Search the records below for the word "sidebar". Copy each line where it occurs.
Dataset entries Block Start
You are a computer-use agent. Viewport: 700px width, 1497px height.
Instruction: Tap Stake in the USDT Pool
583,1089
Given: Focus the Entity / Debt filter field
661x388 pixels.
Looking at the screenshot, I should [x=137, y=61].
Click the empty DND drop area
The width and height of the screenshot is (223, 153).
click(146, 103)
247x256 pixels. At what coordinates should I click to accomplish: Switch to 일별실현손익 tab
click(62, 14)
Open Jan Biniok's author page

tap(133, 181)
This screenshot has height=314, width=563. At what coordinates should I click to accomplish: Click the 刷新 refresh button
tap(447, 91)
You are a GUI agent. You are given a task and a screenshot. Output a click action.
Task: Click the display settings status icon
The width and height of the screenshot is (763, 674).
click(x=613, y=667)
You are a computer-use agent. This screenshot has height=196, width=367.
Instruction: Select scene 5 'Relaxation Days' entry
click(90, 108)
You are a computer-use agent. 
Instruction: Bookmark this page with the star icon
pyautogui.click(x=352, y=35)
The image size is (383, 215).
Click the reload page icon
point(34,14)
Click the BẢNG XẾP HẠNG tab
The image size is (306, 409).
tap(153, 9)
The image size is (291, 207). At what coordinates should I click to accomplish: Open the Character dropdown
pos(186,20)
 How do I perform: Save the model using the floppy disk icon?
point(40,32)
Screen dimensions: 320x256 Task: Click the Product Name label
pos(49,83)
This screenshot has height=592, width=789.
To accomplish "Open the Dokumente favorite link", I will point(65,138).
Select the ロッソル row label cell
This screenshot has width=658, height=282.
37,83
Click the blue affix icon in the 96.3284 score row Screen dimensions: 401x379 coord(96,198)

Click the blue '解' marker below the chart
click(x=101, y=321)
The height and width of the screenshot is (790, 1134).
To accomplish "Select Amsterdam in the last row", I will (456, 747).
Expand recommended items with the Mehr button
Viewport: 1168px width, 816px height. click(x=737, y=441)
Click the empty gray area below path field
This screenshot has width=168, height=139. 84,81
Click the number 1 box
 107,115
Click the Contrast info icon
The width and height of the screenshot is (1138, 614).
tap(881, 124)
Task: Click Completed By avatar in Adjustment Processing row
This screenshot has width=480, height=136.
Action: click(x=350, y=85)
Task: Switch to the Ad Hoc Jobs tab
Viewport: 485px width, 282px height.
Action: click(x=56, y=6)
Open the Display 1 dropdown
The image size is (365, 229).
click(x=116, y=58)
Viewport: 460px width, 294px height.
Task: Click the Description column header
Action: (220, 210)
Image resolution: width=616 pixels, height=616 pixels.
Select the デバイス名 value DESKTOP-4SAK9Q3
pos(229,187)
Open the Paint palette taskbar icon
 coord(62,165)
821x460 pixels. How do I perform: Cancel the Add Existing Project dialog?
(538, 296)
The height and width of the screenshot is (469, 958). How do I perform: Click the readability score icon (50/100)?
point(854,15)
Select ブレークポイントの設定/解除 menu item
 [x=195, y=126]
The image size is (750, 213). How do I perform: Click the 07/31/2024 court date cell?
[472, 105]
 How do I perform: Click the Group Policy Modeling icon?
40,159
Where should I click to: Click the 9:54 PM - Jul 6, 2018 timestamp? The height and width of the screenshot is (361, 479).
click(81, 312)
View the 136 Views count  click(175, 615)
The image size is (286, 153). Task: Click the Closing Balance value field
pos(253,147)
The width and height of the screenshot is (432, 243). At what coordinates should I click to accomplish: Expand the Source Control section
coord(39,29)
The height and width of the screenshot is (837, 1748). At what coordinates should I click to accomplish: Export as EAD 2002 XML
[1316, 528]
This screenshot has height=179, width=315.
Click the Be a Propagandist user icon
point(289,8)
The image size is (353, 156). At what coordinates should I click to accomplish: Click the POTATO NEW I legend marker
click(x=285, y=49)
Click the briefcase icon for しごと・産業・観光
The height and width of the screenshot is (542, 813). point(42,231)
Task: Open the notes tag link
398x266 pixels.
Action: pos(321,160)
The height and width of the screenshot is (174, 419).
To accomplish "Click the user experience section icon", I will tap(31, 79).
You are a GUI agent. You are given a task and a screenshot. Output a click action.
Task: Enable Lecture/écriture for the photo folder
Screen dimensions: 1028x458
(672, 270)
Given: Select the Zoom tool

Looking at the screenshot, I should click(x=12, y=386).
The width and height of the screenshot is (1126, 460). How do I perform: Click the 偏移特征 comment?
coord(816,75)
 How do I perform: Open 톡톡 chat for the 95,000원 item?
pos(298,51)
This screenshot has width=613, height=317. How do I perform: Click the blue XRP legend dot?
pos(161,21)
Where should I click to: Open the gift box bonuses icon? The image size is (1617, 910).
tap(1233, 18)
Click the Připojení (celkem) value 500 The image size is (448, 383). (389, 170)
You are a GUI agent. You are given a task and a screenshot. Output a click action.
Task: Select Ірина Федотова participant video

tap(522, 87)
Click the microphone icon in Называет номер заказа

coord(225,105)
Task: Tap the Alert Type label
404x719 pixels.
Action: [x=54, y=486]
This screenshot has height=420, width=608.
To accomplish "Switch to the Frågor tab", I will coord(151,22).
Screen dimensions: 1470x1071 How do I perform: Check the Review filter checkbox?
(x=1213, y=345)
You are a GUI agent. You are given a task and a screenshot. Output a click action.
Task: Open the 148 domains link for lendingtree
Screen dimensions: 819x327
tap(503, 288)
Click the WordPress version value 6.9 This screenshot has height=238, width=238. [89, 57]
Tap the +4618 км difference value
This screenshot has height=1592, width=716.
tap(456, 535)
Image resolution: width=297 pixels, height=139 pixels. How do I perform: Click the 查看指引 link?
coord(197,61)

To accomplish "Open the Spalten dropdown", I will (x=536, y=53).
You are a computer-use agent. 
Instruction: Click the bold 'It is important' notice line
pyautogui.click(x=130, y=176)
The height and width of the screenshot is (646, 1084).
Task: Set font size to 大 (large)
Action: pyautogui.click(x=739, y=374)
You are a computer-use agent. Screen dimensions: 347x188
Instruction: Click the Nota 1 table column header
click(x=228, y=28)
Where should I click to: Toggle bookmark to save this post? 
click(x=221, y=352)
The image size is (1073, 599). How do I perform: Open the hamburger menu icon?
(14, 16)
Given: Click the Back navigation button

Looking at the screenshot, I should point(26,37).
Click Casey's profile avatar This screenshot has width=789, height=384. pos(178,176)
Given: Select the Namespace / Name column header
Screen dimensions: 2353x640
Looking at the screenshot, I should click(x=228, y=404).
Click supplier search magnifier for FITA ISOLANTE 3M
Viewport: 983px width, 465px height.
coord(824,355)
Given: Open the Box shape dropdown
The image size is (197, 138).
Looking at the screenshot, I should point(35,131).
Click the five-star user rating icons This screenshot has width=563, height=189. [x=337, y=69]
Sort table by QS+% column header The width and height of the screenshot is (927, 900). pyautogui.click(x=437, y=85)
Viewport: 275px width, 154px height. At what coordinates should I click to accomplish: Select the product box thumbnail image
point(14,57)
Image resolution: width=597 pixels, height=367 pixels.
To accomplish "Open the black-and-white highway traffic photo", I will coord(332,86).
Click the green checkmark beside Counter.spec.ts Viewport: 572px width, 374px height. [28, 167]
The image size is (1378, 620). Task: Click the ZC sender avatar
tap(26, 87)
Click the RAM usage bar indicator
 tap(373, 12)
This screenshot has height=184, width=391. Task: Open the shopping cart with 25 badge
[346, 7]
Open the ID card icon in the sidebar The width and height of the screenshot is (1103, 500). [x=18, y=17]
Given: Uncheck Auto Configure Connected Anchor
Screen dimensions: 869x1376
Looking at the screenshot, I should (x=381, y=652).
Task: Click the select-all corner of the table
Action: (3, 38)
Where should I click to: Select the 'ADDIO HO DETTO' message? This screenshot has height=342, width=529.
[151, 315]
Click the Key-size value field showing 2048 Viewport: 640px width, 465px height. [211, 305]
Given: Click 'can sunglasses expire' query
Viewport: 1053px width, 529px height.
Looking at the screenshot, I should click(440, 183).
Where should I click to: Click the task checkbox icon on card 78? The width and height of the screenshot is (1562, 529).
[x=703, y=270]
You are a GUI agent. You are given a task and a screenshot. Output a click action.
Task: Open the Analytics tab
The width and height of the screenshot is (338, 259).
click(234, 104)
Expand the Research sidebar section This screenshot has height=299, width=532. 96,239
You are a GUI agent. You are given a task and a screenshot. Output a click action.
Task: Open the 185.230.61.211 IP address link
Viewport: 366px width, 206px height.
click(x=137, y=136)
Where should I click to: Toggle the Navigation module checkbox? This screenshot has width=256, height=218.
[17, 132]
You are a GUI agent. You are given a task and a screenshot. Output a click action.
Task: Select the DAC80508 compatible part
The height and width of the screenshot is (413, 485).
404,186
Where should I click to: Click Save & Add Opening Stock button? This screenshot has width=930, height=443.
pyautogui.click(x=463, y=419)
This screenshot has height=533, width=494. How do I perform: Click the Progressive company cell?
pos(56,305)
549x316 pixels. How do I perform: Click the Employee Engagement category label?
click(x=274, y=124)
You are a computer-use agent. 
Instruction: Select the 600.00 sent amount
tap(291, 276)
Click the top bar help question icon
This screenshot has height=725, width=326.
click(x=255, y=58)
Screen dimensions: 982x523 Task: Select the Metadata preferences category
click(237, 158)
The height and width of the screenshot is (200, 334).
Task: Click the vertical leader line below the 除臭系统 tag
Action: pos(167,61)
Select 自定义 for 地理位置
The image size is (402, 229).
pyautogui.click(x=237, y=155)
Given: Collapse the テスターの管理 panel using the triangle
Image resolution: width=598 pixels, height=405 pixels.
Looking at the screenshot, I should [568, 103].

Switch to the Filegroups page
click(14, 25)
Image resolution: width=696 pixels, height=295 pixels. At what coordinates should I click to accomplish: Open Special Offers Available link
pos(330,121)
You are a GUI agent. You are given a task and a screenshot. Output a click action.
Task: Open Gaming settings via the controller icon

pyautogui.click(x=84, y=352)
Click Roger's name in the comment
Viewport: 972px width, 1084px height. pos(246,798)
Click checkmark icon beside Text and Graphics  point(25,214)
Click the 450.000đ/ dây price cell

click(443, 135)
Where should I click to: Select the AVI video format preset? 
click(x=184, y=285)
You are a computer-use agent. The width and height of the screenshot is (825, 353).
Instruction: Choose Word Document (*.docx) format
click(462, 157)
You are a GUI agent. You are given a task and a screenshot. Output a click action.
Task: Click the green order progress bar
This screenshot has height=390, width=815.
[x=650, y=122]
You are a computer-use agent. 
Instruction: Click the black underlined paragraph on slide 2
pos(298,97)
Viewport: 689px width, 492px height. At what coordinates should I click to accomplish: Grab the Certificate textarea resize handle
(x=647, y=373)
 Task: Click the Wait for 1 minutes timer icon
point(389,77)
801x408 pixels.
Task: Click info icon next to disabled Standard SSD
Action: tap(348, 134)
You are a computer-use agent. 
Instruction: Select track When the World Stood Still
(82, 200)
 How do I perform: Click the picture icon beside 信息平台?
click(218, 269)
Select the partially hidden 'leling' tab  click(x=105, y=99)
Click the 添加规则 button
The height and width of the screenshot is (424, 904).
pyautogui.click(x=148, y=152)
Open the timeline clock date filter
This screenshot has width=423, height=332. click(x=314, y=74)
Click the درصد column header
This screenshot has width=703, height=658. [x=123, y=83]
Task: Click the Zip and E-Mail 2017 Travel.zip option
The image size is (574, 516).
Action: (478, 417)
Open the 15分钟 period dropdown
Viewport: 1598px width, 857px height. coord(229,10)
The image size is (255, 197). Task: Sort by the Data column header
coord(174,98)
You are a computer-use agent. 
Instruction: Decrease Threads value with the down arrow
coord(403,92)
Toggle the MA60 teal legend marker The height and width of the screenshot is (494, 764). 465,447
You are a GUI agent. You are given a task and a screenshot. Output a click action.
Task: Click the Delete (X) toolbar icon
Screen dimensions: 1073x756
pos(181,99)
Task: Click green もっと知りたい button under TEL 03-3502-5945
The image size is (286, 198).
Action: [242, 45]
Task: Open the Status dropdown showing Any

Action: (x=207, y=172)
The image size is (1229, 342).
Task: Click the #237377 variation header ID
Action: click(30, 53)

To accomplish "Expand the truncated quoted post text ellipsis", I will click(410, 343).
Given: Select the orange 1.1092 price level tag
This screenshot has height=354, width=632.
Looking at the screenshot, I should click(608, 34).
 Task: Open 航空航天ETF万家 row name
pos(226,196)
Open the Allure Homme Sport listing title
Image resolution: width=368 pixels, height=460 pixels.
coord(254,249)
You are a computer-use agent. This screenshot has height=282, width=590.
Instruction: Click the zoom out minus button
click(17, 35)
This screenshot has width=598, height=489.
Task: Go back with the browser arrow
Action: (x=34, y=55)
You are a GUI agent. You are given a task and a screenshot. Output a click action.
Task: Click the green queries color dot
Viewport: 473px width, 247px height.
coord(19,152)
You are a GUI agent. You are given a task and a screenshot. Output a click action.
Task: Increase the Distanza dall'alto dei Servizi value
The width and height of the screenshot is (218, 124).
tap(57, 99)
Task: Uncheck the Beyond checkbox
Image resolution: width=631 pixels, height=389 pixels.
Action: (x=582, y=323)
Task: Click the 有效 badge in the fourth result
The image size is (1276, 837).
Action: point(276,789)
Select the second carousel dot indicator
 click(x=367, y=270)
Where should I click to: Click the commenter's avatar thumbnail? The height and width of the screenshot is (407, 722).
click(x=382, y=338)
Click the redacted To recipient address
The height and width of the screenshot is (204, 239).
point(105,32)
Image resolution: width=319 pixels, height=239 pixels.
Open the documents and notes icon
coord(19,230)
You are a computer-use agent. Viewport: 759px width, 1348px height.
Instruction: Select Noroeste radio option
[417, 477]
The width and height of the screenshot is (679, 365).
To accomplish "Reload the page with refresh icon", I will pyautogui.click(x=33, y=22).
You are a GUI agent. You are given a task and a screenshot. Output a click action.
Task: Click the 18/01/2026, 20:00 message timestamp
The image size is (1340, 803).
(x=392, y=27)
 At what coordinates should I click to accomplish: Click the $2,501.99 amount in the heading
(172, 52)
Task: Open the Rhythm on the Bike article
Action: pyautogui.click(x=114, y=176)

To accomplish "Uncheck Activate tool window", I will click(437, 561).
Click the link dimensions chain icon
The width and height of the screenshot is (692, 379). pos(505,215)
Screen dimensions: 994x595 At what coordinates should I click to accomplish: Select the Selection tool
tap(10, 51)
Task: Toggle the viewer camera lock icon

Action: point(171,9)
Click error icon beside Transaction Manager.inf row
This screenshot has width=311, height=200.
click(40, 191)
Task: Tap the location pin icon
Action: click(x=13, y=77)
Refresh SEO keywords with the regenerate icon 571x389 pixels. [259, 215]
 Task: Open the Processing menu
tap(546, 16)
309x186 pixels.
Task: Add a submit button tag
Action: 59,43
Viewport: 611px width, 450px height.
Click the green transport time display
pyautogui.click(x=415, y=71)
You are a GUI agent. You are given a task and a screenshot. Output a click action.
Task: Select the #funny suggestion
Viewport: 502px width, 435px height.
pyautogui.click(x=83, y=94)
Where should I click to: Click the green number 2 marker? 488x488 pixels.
Dataset entries Block End
* **Result for this exercise**
Open the ID card icon in the sidebar The width and height of the screenshot is (1103, 500). [x=18, y=17]
Expand the Research sidebar section This screenshot has height=299, width=532. 96,239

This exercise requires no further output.